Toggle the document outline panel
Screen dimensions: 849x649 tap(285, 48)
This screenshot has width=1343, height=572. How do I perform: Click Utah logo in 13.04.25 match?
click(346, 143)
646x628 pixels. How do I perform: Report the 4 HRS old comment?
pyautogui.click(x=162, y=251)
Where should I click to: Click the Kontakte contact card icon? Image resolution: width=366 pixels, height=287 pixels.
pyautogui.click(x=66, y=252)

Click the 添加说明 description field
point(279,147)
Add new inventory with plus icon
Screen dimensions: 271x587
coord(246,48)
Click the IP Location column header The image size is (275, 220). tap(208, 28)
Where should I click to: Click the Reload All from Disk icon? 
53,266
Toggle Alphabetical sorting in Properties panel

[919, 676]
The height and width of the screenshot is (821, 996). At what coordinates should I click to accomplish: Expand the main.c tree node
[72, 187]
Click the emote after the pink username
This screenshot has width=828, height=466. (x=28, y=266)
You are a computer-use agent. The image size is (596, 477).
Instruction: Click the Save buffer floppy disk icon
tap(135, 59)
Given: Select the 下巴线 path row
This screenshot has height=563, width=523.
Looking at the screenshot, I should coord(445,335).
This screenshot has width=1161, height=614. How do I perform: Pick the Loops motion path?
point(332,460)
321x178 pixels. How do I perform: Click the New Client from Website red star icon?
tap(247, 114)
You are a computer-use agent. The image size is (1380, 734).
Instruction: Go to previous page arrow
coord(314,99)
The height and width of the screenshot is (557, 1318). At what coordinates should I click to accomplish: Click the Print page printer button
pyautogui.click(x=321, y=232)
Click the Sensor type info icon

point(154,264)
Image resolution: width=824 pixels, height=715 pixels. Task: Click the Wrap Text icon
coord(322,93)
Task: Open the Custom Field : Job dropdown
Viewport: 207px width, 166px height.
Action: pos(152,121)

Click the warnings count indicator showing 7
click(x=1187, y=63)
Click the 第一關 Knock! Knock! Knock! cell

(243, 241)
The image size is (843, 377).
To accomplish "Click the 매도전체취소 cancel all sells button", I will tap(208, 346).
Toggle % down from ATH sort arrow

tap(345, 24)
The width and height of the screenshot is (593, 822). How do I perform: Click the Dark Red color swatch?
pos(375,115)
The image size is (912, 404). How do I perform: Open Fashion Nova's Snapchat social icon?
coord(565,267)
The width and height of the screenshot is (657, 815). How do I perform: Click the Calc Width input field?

————————

Problem details: Working from the entries above, return all lines that contain "computer".

Task response:
You are a computer-use agent. The image size is (596, 477).
You are a computer-use agent. The image size is (1380, 734).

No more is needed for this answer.